> **WHAT IS BEING ASKED**:
Reproduce the rows verbatim, beginning at the line that contains "Image resolution: width=1389" and stopping after the line that contains "coord(1088,325)". Give only those lines.

> **TASK INPUTS**:
◆ ◆ ◆ ◆ ◆
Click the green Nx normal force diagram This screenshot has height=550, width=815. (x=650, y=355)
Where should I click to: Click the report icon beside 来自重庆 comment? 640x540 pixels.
◆ ◆ ◆ ◆ ◆
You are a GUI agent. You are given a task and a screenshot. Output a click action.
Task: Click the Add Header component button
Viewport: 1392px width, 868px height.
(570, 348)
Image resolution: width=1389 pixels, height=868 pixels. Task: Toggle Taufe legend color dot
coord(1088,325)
◆ ◆ ◆ ◆ ◆
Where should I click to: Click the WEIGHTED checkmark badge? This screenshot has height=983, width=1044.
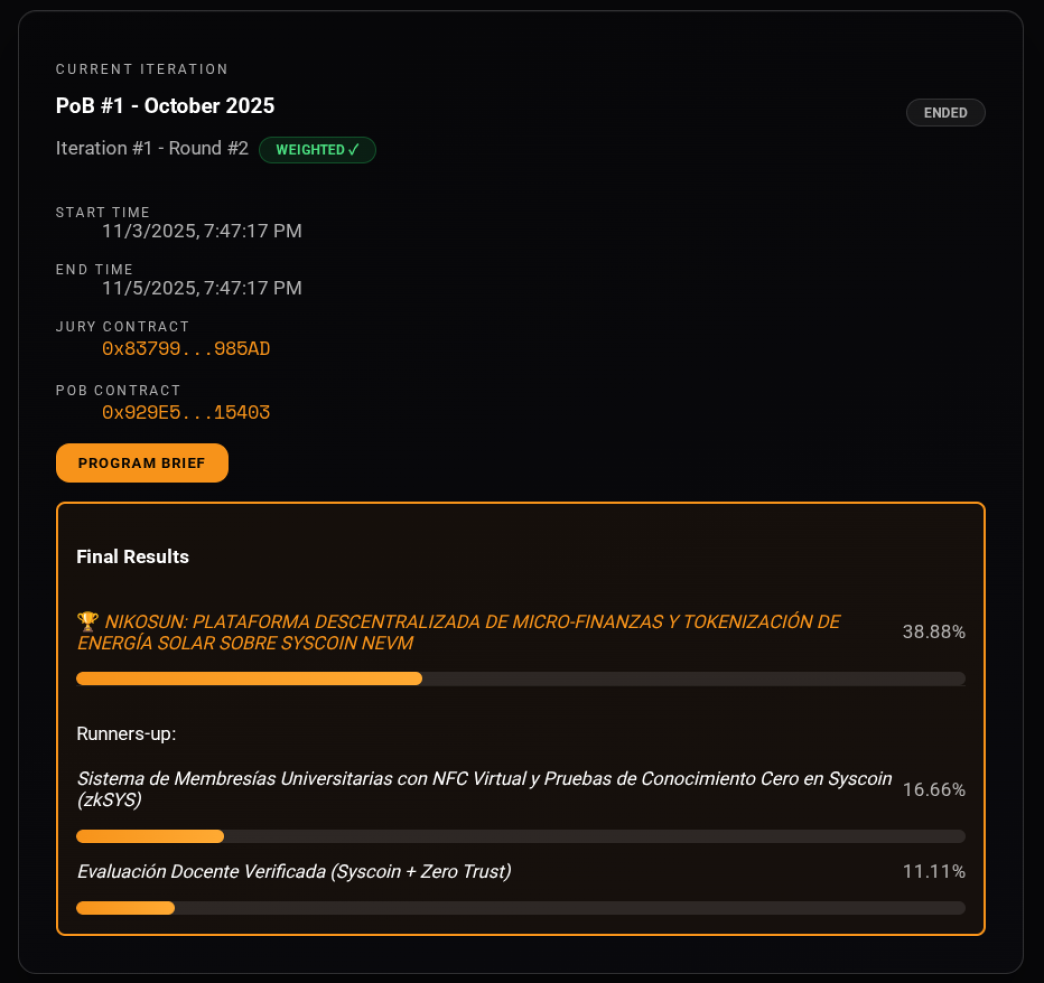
◆ ◆ ◆ ◆ ◆
> **WRITTEN SOLUTION**:
Image resolution: width=1389 pixels, height=868 pixels. Task: Toggle Taufe legend color dot
coord(1088,325)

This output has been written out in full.